▶ [Data supplied]
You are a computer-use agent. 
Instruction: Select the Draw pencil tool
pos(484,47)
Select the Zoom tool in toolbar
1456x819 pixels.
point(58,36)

▶ [Exercise objective] Nothing may be left out or altered: reproduce the complete listing.

▶ [Response to this task]
You are a computer-use agent. 
Instruction: Select the Draw pencil tool
pos(484,47)
Select the Zoom tool in toolbar
1456x819 pixels.
point(58,36)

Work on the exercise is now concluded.